Russo cut Alex off. “No.” He pointed at the names on the list. “He died of a heart attack. Him in a car accident. That one of pneumonia, I think.” He indicated the TV presenter, “He made the evening news with his own perverted demise. None of these people were murdered, they’re just dead.”
“What about the drug runner?” Madeleine interjected.
“Alleged drug runner,” Russo corrected. “Alright, maybe he was, but that hardly constitutes a story, let alone a conspiracy.”
“All those people were killed by a secret organisation…”
“. . . And Lee Harvey Oswald didn’t act alone. Neil Armstrong never walked on the moon, he went for a stroll in the Arizona desert and the rest was just Hollywood special effects. Oh, and the little Chinese man who served me this pile of slop is Elvis Presley. There he is, you can see him over there, right now. The king of rock and pancake rolls.” Russo stood to leave.
“But it’s the truth,” Alex said desperately.
“Then show me some proof,” Russo shot back.
Alex grasped the man’s arm. Russo tried to pull loose but Alex held firm. The veil of sepia coloured the images now in his mind.
“An alien ate my turkey dinner,” he said, keeping his voice low. His eyes were shut and he did not see the look of shock that crossed Russo’s face. But Madeleine did.
“What?” The reporter said.
“You have a bet in the news room.” Alex opened his eyes and looked at the older man, their eyes locked together. “Your name is Henry Steven Russo, you are fifty two years old, married to Diane, your childhood sweetheart, you have three children.” Alex’s voice took on a strained quality, his words little more than a whisper. He stared at the reporter, not blinking, eyes boring into the other man’s, forcing him to look away.
Russo pulled free of Alex’s grip. “So you’ve done your homework on me. All the better to make your story more interesting. I have to say you’re more elaborate than most hoaxers. But I’m afraid it still won’t wash. The paper has a potted biography of me on record, as it does on all the staff. And you got your research wrong. I only have two children.” He straightened his jacket and turned to leave. “Now, if you’ll excuse me, I’ve got things to do.” He took a pace away from the table.
“Her name is Alice Rose, she’s four years old. You see her every six weeks, usually on Wednesdays, but not always. You pay maintenance to her mother every month from a separate account you opened especially for her. You over claim on your expenses to cover as much of the payment as you can. If your boss found out, he’d fire you. If your wife knew, you think she’d divorce you.” Alex stopped.
Russo stood stock still as Alex reeled off the words, Madeleine watched his back stiffen involuntarily at the mention of his wife. An envelope of silence folded around them, blanking out the hubbub of noise in the cafeteria. Finally, Russo turned around, his face pale.
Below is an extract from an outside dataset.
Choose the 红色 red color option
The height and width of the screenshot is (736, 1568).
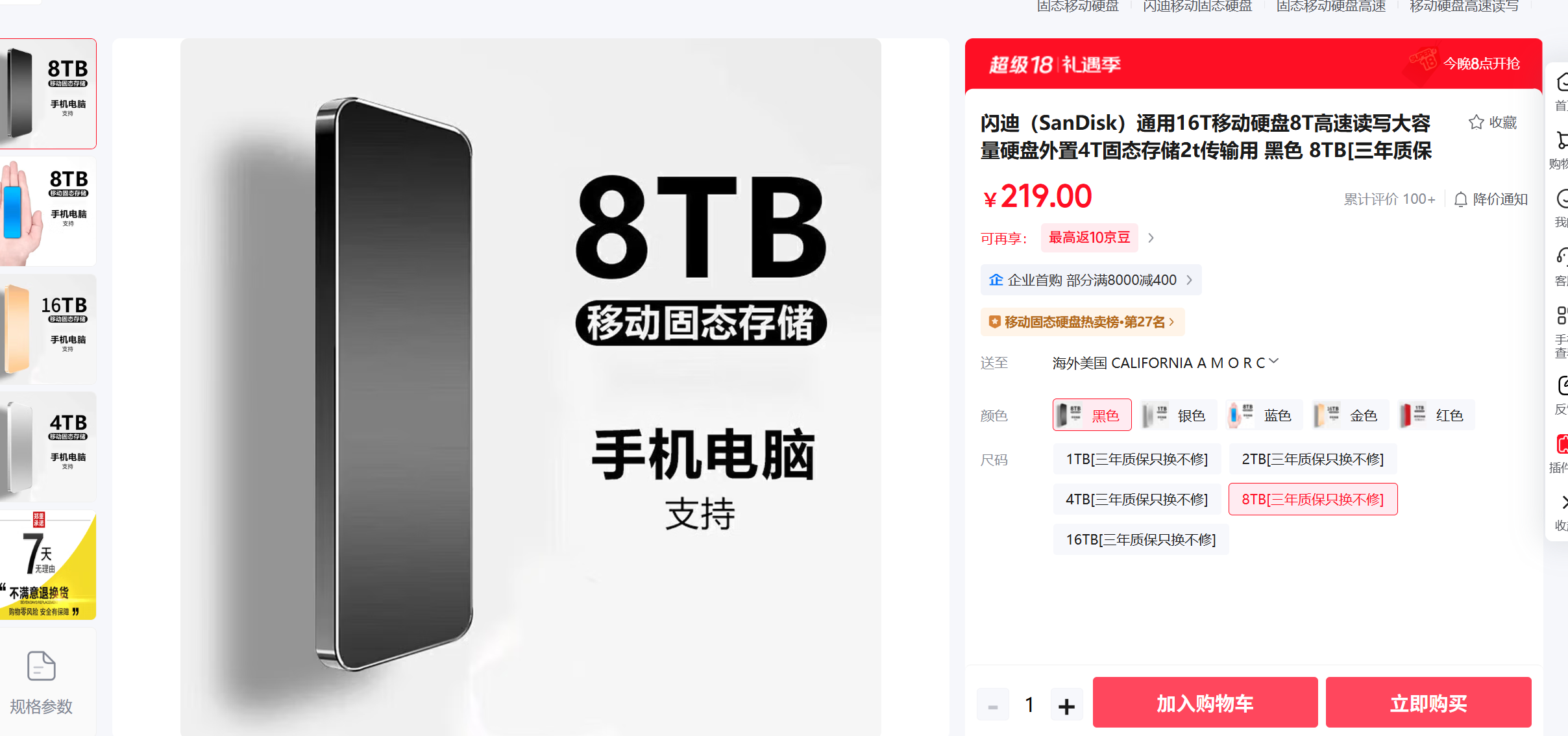pos(1435,415)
“Who are you?” He asked, sitting back in his seat, his legs rubbery.
“My name is Alex Rappaport, and everything we’ve told you is the truth.” Russo leaned back in his chair, his mind reeling. How on earth could anyone know about Alice? He’d always been careful. Well, not always obviously, else she wouldn’t have been born, but… Did Diane suspect anything? Was this some sort of cruel joke? No, he couldn’t believe that. But if not, how could anyone know about Alice? Not from him and certainly not from Victoria, that was for sure. His eyes fell upon the list of names on the table. He lifted them up to his face, reading them again.
“Tell me everything,” he said, peering over the notepaper at them. “Tell me what you know.”